Pick out every line in the material below that contains the word "icon" and copy each one unchanged.

» The records:
>>>
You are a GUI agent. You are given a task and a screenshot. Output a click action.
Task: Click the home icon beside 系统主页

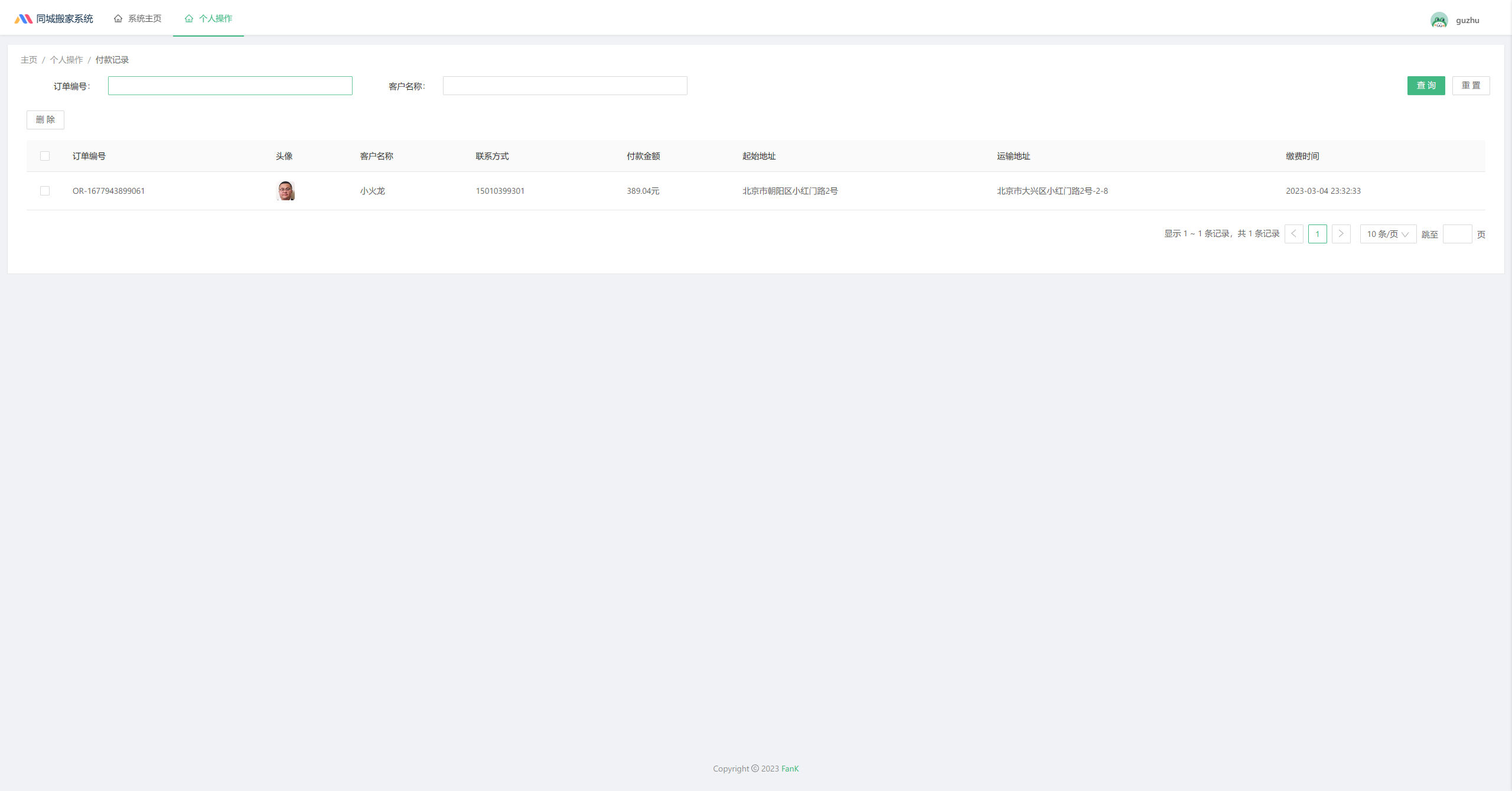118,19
<<<
>>>
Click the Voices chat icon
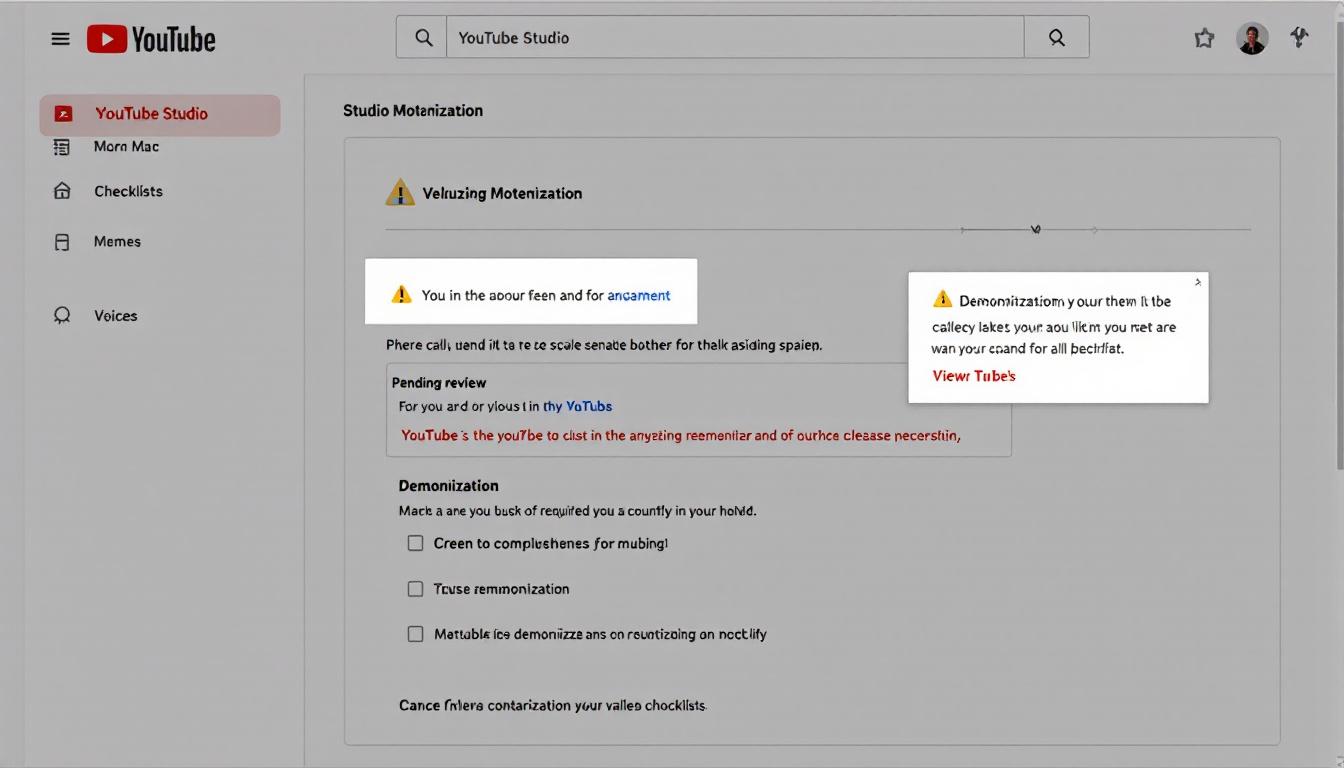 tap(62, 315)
<<<
» Response to the exercise:
Task: Click the home icon beside 系统主页
Click the Voices chat icon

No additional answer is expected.